Saved data entries:

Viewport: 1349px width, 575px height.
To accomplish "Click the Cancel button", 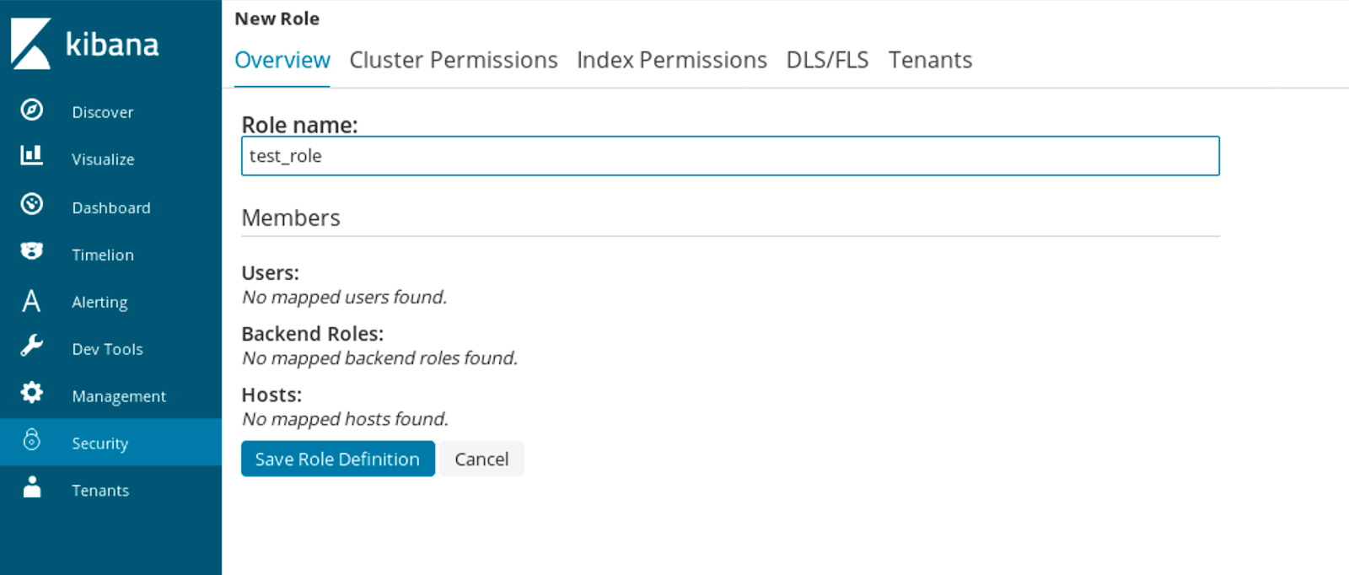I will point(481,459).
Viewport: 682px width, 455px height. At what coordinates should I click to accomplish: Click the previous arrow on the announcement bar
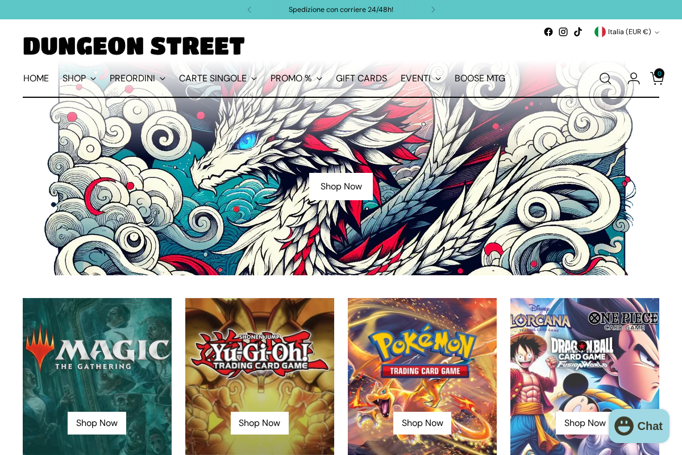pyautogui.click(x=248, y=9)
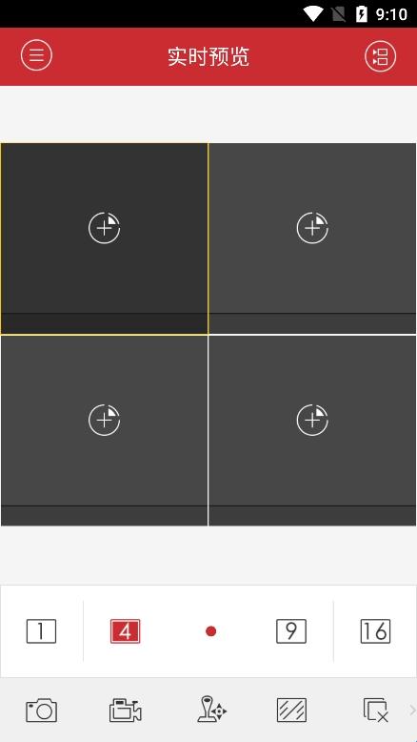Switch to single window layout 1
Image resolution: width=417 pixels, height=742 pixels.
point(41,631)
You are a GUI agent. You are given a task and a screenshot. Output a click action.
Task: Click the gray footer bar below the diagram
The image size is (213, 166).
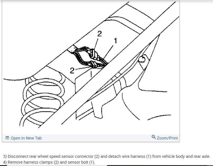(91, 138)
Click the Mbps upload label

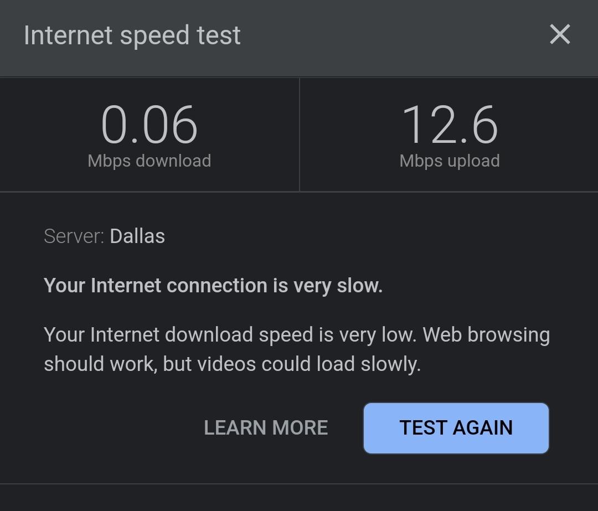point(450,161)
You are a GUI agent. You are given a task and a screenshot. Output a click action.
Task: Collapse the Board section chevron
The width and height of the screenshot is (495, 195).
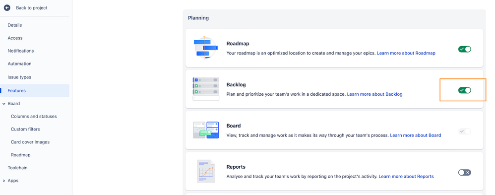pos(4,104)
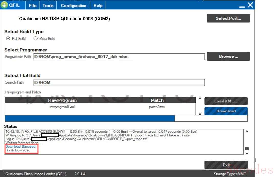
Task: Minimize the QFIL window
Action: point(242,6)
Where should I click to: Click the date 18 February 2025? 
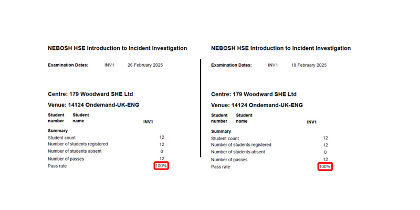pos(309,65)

*WORK ORDER*: The lines to copy run from the line containing "The width and" through the end of the data above; copy exactly those, minus the pictures.

*YOUR SOLUTION*:
The width and height of the screenshot is (495, 195).
pos(4,104)
Task: Minimize the QFIL window
Action: point(242,6)
Where should I click to: Click the date 18 February 2025? 
pos(309,65)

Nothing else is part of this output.